Streitfall: Ein Ehepaar hatte 1999 eine Eigentumswohnung erworben, die sie nach eigenen Angaben selbst bewohnten. Im Jahr 2000 erließ das Bauordnungsamt wegen der Einsturzgefahr des Hauses eine Ordnungsverfügung, aufgrund derer die Eheleute die Wohnung nicht mehr nutzen durften. Sie mieteten daraufhin eine Ersatzwohnung an, für die sie eine Miete von monatlich 1.000 DM entrichteten. Diese Miete machten sie als außergewöhnliche Belastungen geltend.
Entscheidung: Der Bundesfinanzhof (BFH) gab den Eheleuten im Grundsatz Recht. Zwar sind Aufwendungen, die geleistet werden, um den existenziellen Wohnbedarf abzudecken, grundsätzlich keine außergewöhnlichen Belastungen; denn hierbei handelt es sich um typische Kosten der Lebensführung, die jedem Steuerpflichtigen entstehen.
Anders ist dies jedoch, wenn es um Aufwendungen für eine Ersatzwohnung geht, weil die erste Wohnung nicht mehr bewohnbar ist. Der BFH sah die Voraussetzungen für außergewöhnliche Belastungen als erfüllt an:
* Die Erstwohnung war aufgrund der Ordnungsverfügung nicht mehr bewohnbar. Daher waren die Kosten für die Zweitwohnung als zwangsläufig anzusehen.
* Die Eheleute traf kein Verschulden daran, dass die Erstwohnung nicht mehr bewohnbar war.

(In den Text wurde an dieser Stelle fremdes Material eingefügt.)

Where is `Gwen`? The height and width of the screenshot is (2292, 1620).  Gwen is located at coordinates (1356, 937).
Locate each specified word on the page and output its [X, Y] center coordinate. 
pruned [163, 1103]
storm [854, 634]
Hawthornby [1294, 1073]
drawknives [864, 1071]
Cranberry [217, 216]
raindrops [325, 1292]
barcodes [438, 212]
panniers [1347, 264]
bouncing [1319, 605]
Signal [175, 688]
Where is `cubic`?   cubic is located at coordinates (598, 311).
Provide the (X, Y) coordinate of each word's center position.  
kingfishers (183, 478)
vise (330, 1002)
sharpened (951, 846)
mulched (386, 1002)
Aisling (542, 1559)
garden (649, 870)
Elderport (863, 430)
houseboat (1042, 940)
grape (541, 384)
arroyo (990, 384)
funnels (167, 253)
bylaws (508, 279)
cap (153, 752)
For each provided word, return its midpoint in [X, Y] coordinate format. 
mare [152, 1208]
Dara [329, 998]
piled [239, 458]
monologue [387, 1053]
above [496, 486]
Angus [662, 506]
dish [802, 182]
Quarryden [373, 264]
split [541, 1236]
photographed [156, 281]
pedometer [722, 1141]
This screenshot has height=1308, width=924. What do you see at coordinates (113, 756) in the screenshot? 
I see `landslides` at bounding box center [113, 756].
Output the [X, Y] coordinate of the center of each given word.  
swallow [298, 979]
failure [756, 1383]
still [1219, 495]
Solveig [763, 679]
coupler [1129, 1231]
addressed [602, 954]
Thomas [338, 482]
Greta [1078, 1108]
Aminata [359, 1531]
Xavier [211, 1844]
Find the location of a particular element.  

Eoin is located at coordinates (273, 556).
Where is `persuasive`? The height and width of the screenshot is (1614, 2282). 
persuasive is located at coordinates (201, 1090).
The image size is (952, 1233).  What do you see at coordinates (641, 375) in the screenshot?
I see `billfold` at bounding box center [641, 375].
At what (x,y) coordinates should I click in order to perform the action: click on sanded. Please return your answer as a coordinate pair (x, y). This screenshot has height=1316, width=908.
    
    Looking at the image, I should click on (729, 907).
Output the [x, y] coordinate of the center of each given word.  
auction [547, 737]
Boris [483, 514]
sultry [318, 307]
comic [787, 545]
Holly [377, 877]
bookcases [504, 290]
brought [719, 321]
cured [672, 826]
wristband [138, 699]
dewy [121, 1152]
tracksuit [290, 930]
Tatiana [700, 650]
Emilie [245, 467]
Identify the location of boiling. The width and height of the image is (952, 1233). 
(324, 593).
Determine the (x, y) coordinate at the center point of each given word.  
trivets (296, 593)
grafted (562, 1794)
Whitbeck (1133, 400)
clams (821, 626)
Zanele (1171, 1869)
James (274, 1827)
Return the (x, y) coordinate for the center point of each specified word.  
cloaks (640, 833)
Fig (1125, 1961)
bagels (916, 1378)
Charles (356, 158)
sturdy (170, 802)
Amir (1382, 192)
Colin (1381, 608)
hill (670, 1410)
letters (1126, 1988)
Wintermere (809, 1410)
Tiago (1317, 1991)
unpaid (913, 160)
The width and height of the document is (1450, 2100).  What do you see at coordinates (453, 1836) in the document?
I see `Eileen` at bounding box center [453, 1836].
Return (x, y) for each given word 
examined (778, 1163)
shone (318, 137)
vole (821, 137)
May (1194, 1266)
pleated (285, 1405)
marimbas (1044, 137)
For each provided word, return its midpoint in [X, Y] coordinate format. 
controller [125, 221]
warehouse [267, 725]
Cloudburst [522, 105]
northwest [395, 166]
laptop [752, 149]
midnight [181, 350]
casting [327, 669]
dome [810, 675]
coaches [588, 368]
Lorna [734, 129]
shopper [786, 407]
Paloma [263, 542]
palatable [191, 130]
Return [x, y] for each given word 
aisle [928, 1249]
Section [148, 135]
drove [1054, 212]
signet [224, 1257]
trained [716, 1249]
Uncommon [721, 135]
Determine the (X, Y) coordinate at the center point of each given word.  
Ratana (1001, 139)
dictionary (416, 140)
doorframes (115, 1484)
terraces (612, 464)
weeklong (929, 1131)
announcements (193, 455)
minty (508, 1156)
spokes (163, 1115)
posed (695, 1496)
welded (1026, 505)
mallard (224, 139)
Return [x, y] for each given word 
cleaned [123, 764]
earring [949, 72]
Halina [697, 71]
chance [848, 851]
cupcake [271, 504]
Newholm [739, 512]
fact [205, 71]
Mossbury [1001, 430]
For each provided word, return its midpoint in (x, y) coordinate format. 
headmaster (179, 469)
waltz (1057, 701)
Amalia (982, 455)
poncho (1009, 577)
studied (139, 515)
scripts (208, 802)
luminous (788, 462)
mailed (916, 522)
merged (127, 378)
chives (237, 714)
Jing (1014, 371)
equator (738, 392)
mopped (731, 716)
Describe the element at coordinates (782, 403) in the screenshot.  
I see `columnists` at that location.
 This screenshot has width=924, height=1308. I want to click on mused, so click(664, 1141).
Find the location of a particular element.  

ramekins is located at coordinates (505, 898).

* Das Ehepaar hatten keinerlei Ersatzansprüche gegen Dritte, etwa gegen den Verkäufer der Wohnung,, die die außergewöhnlichen Belastungen hätten mindern können.
* Eine allgemein übliche und zugängliche Versicherungsmöglichkeit gegen die Folgen einer Ordnungsverfügung bestand nicht.
Damit können die Kosten für eine angemessene Ersatzwohnung grundsätzlich als außergewöhnliche Belastungen geltend machen. Allerdings schränkt der BFH die Dauer des Zeitraums ein, für den die Aufwendungen für die Ersatzwohnung berücksichtigt werden dürfen:
* Anzuerkennen ist nur der Zeitraum, der erforderlich ist, um die Erstwohnung wieder in einen bewohnbaren Zustand zu versetzen.
* Ist eine Wiederherstellung der Erstwohnung nicht möglich, so können die Aufwendungen für die Ersatzwohnung nur bis zu dem Zeitpunkt berücksichtigt werden, in dem für den Steuerpflichtigen klar ist, dass er die Erstwohnung nicht mehr nutzen kann. Zusätzlich kann dann noch eine weitere Frist für die Neuordnung der Wohnverhältnisse, d. h. endgültige Aufgabe der Erstwohnung und Umzug in eine neue Wohnung, berücksichtigt werden.
Hinweis: Der BFH wies die Sache zur weiteren Aufklärung an die erste Instanz zurück. Denn diese muss nun feststellen, ob die Erstwohnung wirklich selbstgenutzt wurde. Sollte sie vermietet worden sein oder leer gestanden haben, wären keine außergewöhnlichen Belastungen anzuerkennen.